Exercise description:
Of the entries below, return only those lines from the line with "You are a computer-use agent. Image resolution: width=1509" to the line with "You are a computer-use agent. Image resolution: width=1024", exactly, both included.

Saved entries
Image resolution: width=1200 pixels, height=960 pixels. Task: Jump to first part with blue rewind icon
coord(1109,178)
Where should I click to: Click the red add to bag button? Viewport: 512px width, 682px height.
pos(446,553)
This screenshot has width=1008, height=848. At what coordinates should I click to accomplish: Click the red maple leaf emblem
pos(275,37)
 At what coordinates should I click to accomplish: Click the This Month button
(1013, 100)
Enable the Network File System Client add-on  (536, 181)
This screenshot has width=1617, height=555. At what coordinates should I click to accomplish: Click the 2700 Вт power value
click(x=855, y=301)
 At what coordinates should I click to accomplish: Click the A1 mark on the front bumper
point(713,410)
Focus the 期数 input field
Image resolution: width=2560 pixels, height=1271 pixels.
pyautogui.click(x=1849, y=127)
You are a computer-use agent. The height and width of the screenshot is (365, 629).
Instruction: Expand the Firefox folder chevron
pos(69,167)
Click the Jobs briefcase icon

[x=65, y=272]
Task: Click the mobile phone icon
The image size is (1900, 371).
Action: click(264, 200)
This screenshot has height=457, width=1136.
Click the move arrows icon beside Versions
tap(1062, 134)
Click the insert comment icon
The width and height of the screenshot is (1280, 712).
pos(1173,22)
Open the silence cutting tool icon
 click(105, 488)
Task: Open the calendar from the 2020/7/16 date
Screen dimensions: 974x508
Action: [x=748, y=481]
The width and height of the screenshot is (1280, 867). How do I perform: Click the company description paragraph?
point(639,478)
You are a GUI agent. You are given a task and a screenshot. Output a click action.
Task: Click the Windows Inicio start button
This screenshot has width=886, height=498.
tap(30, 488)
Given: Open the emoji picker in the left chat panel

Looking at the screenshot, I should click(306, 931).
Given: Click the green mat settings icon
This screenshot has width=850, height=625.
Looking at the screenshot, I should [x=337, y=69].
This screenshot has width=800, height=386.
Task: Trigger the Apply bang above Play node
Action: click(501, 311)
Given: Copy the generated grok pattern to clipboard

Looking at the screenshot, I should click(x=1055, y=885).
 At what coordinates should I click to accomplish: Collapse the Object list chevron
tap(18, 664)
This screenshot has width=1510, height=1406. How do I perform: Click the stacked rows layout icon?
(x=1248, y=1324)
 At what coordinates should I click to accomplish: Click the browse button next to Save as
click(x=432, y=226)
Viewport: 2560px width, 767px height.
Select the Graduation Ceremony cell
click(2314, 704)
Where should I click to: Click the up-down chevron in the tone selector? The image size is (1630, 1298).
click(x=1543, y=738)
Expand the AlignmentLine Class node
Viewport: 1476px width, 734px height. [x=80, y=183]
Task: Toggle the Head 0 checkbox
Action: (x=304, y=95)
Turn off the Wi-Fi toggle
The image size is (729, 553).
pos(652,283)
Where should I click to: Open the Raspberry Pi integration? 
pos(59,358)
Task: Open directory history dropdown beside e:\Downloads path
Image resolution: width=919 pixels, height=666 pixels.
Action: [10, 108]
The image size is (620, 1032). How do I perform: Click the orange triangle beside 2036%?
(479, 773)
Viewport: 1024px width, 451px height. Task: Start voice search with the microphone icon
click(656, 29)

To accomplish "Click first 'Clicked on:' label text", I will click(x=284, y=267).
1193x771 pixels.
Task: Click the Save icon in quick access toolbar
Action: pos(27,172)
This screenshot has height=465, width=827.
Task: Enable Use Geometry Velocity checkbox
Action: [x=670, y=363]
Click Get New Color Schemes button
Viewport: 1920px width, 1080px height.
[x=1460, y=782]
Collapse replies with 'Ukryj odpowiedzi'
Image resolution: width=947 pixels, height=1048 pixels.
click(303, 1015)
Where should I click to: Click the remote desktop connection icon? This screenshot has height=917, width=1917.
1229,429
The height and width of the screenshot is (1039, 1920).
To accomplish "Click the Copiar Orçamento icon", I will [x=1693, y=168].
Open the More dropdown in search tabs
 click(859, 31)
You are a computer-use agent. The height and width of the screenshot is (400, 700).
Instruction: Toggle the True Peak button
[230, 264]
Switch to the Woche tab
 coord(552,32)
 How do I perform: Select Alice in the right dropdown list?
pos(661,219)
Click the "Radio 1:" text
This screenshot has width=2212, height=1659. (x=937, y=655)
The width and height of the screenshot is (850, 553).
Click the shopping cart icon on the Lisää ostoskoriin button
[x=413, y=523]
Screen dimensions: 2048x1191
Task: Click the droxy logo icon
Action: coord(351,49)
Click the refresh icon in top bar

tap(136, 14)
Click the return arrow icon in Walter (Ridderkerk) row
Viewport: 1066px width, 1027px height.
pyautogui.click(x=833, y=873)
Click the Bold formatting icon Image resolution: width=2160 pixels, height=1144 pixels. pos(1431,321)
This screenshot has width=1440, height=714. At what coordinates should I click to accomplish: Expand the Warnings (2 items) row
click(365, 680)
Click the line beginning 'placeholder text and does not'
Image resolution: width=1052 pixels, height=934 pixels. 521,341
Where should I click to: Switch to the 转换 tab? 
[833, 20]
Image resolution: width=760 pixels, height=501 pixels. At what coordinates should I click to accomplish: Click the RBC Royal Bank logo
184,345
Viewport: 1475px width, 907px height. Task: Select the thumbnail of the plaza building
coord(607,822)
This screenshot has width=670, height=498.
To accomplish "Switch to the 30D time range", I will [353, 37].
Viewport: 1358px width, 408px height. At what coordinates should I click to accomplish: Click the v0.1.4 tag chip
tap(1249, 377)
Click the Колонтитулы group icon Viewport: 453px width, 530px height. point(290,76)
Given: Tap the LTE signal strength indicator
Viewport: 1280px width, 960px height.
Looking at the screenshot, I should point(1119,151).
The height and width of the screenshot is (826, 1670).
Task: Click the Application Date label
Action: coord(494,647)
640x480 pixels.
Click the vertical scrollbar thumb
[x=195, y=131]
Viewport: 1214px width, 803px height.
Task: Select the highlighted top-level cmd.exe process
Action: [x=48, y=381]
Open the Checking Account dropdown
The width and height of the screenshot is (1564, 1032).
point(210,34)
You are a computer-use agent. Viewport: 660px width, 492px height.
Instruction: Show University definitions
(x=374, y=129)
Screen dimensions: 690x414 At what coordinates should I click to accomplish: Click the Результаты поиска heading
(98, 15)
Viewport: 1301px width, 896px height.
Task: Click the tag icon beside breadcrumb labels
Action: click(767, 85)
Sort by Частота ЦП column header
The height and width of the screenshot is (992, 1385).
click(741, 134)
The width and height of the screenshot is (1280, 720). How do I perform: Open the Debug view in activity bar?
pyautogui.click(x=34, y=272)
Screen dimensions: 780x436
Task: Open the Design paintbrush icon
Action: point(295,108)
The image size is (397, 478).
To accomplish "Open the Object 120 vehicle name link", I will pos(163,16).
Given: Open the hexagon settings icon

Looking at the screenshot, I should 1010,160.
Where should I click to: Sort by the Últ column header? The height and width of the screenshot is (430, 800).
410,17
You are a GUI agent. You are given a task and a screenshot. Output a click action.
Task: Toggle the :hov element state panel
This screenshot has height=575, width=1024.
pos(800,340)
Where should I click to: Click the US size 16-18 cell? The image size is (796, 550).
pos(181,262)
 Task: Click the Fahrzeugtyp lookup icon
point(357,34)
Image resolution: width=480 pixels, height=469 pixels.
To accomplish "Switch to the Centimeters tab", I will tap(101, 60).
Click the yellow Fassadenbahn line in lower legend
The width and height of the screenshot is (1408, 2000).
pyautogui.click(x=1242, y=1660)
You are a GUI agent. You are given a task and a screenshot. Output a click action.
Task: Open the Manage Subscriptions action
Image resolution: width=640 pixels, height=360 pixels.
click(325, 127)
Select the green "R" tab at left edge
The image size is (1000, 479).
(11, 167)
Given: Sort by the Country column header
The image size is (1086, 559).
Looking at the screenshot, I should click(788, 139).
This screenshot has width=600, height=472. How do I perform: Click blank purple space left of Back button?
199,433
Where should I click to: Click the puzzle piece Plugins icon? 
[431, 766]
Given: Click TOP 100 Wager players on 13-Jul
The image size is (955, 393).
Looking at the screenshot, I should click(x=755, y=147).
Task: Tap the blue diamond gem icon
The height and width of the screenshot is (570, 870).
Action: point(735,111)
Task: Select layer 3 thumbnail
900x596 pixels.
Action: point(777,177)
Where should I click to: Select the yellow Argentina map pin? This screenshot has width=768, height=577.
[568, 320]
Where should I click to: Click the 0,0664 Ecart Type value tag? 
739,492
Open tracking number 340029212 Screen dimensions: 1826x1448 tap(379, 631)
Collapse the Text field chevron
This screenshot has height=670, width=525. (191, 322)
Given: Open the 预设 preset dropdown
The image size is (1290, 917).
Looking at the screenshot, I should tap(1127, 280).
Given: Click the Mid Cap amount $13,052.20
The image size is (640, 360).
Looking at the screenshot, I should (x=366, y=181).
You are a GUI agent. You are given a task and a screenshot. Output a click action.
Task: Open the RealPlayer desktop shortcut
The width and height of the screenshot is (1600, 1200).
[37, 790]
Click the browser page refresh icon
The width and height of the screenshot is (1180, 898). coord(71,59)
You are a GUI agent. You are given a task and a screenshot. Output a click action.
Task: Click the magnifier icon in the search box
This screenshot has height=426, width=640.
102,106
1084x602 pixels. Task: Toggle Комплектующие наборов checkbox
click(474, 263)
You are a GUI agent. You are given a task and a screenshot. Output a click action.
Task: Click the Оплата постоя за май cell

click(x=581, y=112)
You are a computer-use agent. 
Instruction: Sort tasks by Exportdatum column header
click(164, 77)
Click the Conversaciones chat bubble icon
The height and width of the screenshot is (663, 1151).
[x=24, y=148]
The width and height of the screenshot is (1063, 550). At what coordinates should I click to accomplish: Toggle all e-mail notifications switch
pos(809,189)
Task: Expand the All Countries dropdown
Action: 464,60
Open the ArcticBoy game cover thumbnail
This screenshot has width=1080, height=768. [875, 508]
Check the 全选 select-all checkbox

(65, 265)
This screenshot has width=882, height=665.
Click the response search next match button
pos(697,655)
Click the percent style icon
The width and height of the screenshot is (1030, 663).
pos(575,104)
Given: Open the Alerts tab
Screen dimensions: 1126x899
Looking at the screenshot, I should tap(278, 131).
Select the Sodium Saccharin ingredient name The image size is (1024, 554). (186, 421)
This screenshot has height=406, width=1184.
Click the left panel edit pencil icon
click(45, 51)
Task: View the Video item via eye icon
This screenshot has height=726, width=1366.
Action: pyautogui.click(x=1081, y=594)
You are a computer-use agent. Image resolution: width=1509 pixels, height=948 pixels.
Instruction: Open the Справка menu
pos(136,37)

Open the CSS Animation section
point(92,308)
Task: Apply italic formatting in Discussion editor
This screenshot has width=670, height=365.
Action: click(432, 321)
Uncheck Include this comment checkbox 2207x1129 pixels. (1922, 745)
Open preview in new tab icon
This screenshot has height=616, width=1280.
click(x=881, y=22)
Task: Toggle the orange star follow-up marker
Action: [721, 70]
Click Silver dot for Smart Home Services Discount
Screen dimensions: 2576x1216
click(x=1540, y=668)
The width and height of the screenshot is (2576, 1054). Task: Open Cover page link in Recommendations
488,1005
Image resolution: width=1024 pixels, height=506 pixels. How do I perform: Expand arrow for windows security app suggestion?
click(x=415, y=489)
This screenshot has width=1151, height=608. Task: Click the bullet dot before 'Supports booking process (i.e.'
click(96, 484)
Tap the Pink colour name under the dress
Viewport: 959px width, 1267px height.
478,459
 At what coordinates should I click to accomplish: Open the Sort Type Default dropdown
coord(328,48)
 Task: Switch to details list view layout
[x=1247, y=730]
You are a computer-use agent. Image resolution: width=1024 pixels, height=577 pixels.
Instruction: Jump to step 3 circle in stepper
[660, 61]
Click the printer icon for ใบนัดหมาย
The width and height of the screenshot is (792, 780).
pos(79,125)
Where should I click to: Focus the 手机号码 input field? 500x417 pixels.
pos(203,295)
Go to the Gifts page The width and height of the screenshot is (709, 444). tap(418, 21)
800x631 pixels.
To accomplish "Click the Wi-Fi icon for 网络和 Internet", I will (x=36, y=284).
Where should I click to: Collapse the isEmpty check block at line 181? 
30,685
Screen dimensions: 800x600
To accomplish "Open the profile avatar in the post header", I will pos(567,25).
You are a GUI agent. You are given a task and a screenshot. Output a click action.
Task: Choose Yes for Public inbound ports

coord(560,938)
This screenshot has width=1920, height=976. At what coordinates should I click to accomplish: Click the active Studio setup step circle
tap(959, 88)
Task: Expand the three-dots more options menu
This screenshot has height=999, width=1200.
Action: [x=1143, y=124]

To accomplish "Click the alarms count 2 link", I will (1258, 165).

Written answer:
You are a computer-use agent. Image resolution: width=1509 pixels, height=948 pixels.
Instruction: Open the Справка menu
pos(136,37)

Open the CSS Animation section
point(92,308)
Task: Apply italic formatting in Discussion editor
This screenshot has width=670, height=365.
Action: click(432, 321)
Uncheck Include this comment checkbox 2207x1129 pixels. (1922, 745)
Open preview in new tab icon
This screenshot has height=616, width=1280.
click(x=881, y=22)
Task: Toggle the orange star follow-up marker
Action: [721, 70]
Click Silver dot for Smart Home Services Discount
Screen dimensions: 2576x1216
click(x=1540, y=668)
The width and height of the screenshot is (2576, 1054). Task: Open Cover page link in Recommendations
488,1005
Image resolution: width=1024 pixels, height=506 pixels. How do I perform: Expand arrow for windows security app suggestion?
click(x=415, y=489)
This screenshot has width=1151, height=608. Task: Click the bullet dot before 'Supports booking process (i.e.'
click(96, 484)
Tap the Pink colour name under the dress
Viewport: 959px width, 1267px height.
478,459
 At what coordinates should I click to accomplish: Open the Sort Type Default dropdown
coord(328,48)
 Task: Switch to details list view layout
[x=1247, y=730]
You are a computer-use agent. Image resolution: width=1024 pixels, height=577 pixels.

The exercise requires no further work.